Start of Input
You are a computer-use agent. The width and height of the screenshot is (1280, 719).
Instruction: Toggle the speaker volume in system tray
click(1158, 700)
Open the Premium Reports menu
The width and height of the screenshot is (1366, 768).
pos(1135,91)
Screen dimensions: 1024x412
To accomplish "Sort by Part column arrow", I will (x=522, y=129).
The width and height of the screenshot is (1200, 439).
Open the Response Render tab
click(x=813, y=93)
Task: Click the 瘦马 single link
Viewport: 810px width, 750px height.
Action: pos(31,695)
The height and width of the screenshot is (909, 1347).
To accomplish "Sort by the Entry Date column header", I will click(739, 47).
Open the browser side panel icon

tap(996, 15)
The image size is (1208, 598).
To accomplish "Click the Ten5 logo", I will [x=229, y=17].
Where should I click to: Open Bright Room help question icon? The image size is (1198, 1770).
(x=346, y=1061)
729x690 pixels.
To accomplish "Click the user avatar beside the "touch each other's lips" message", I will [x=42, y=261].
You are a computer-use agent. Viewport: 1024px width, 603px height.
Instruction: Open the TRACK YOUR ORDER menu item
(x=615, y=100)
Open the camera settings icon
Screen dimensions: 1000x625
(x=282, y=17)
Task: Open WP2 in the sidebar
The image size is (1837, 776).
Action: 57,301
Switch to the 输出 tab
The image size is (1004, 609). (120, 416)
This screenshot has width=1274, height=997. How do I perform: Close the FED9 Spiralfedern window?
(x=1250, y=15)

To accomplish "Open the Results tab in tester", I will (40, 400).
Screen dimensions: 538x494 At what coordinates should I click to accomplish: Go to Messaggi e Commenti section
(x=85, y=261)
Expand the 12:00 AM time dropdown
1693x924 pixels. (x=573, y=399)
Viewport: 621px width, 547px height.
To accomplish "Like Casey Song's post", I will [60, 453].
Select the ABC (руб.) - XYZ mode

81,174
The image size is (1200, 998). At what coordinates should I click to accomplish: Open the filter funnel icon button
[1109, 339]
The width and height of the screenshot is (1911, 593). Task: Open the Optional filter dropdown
End of Input
Could you work out how many lines in the records include "Task"? Answer with the number only.

**Exercise response**
3